* [Work to be completed] Everything from the line with "Open the notification bell" through the final line of the listing below must be retyped exactly, apart from the pictures.

* [Data supplied]
━━━━━━━━━━━━━━━━━━━━━━━━━━━━━━

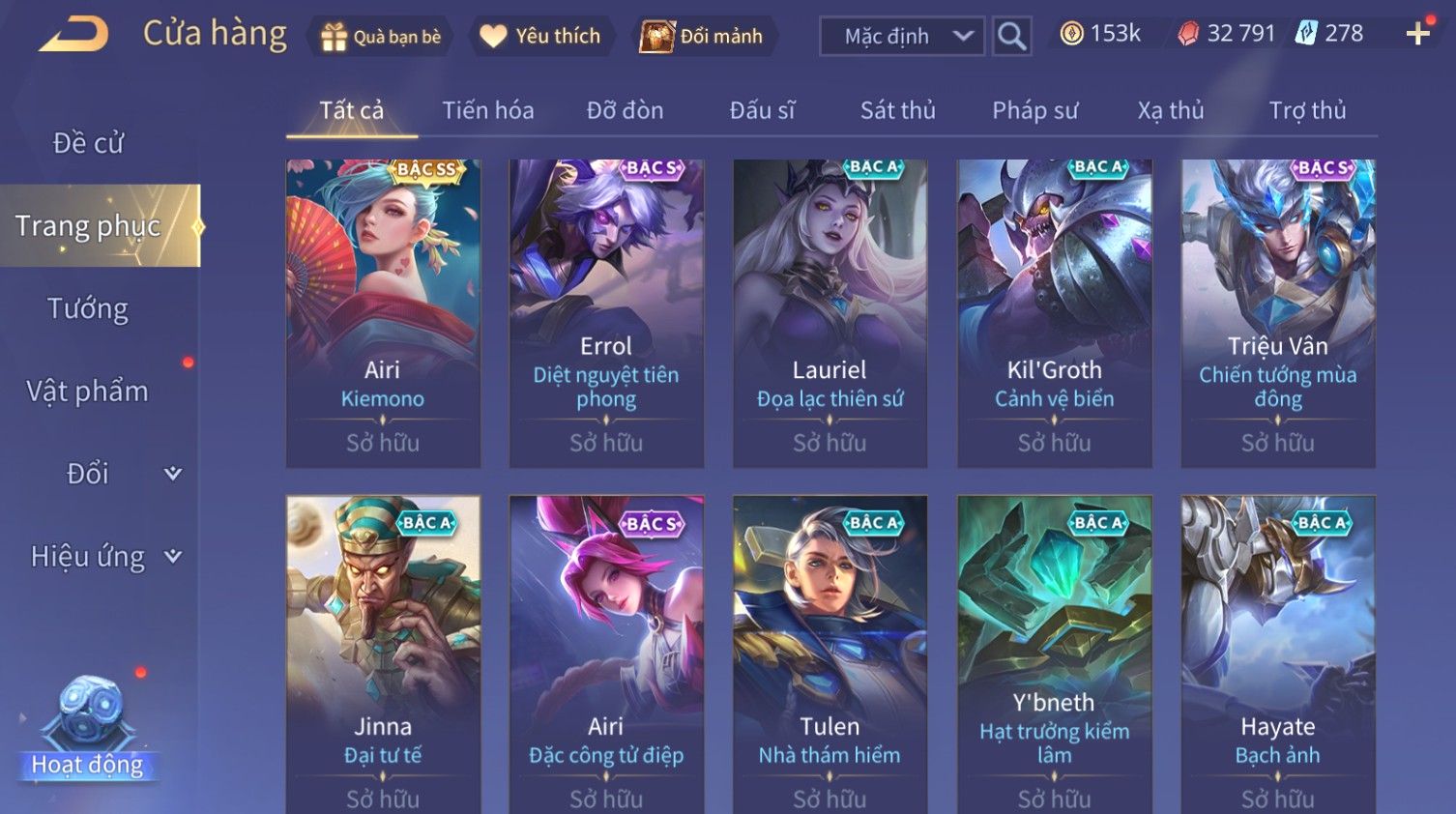Open Quà bạn bè gift button
Viewport: 1456px width, 814px height.
[x=381, y=37]
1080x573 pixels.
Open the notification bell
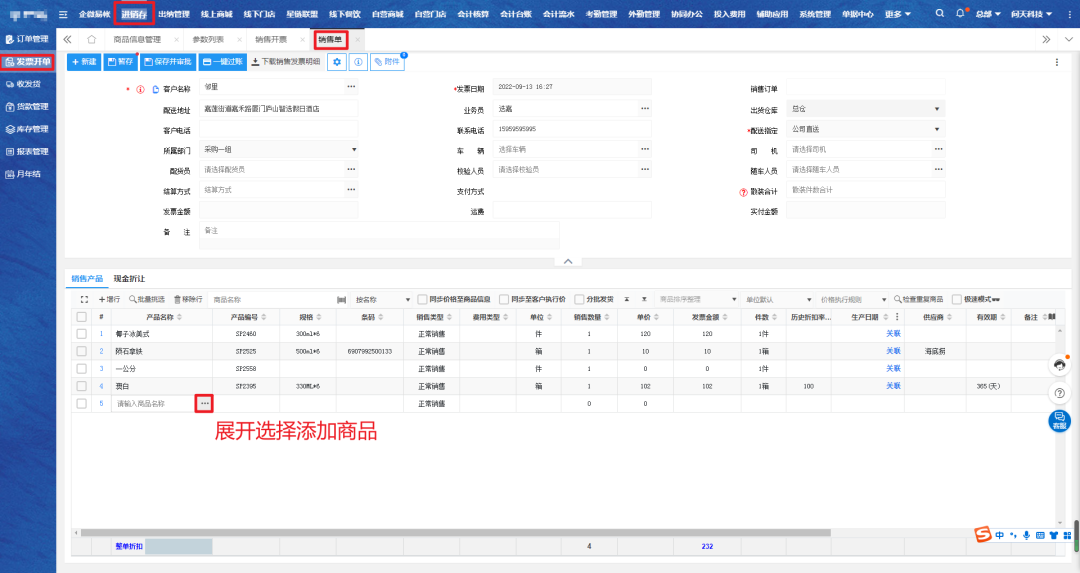pyautogui.click(x=961, y=14)
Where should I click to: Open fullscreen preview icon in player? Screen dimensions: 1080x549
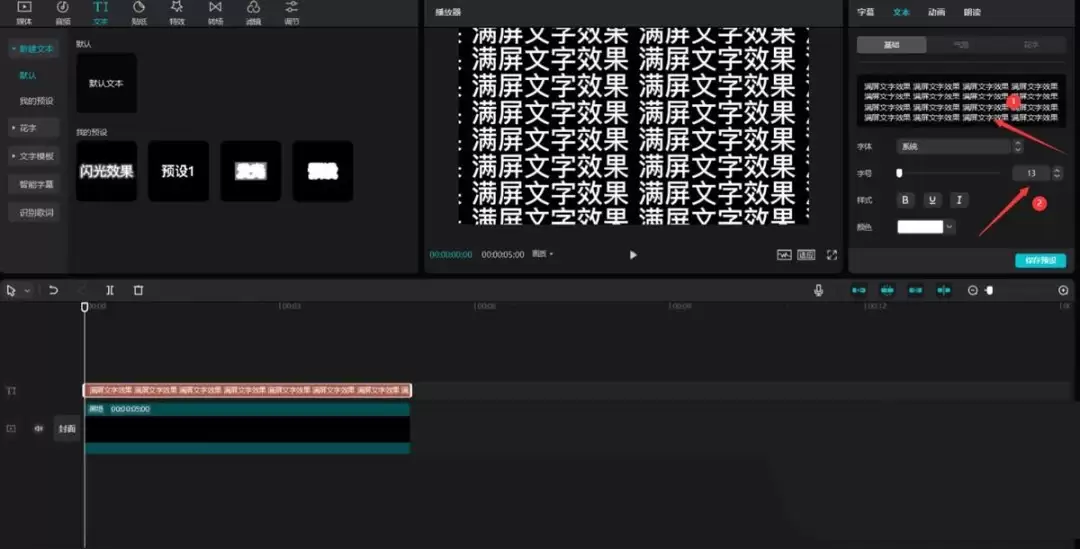pos(832,255)
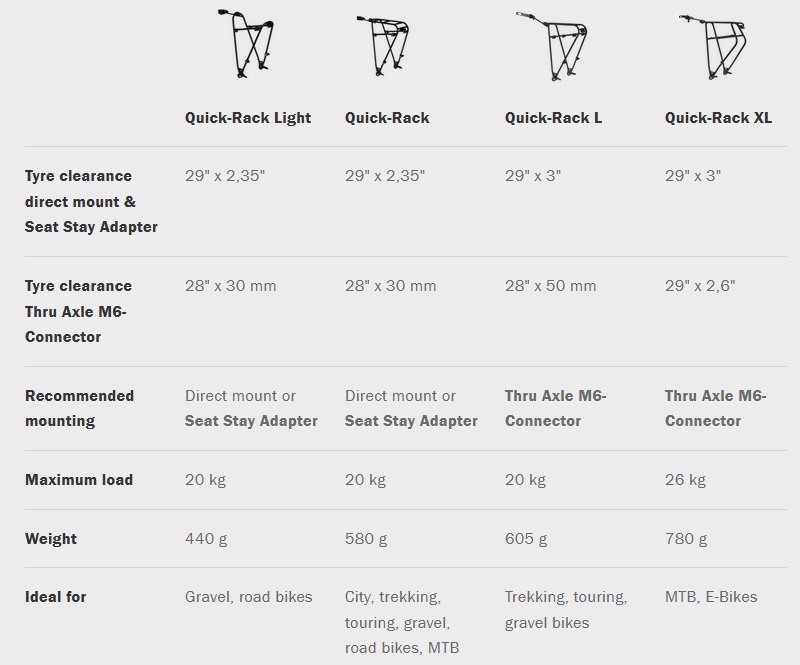
Task: Click Thru Axle M6-Connector for Quick-Rack L
Action: [x=556, y=408]
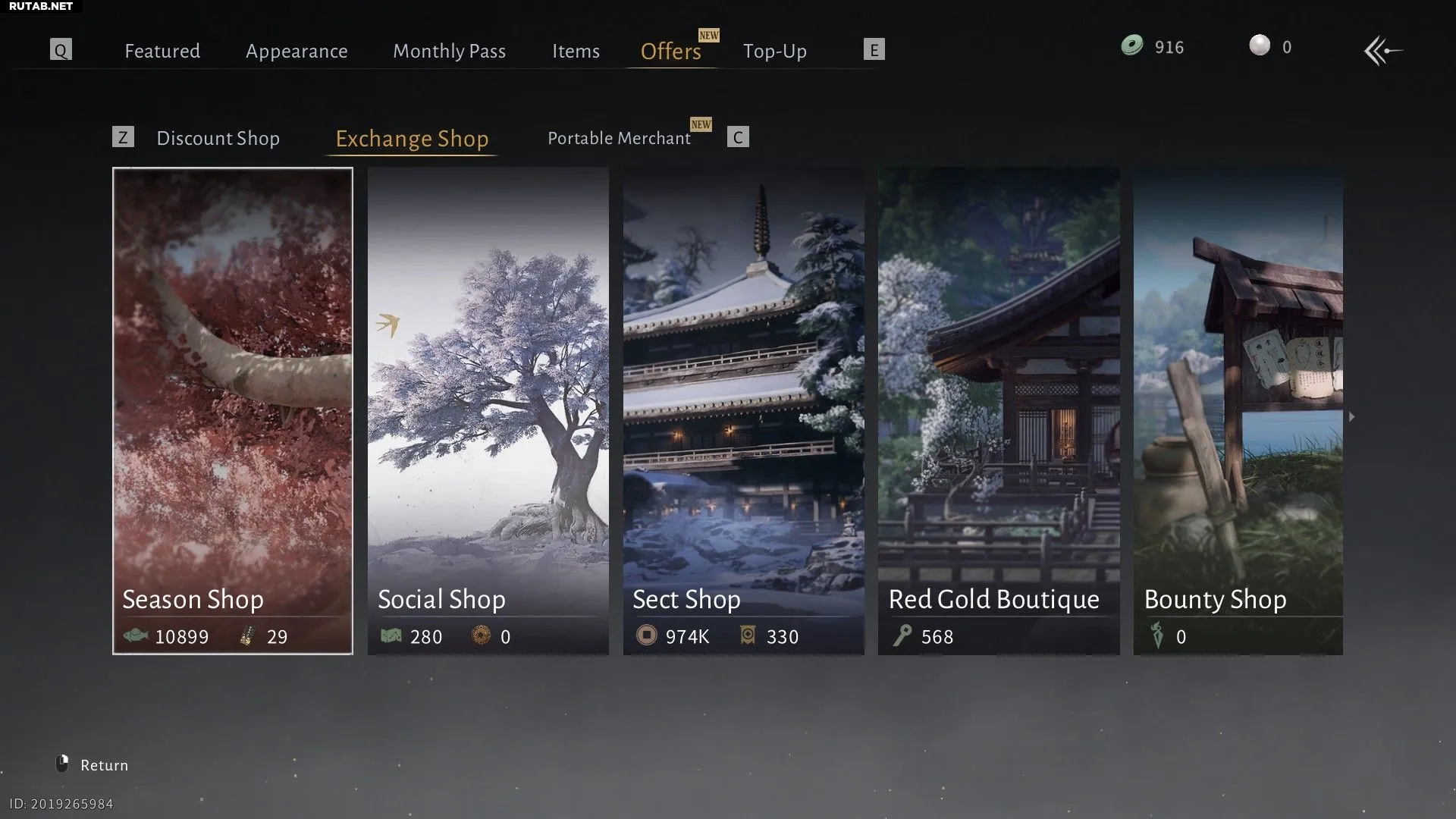Click the Q key prompt icon
The width and height of the screenshot is (1456, 819).
pyautogui.click(x=61, y=50)
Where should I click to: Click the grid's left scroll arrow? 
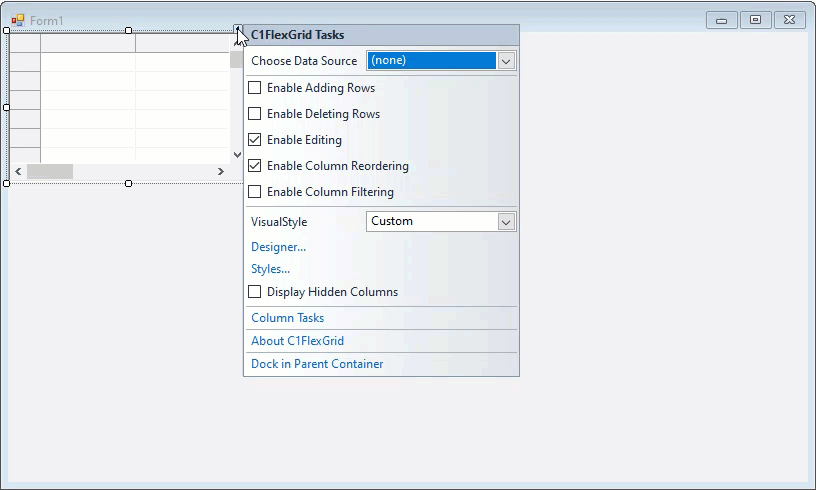tap(18, 172)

━━━━━━━━━━━━━━━━━━━━━━━━━━━━━━

* [Solution to this problem]
Open the notification bell
pyautogui.click(x=961, y=14)
Where should I click to: Open fullscreen preview icon in player? Screen dimensions: 1080x549
pos(832,255)
Task: Click Thru Axle M6-Connector for Quick-Rack L
Action: [x=556, y=408]
Click the Q key prompt icon
The width and height of the screenshot is (1456, 819).
pyautogui.click(x=61, y=50)
Where should I click to: Click the grid's left scroll arrow? 
tap(18, 172)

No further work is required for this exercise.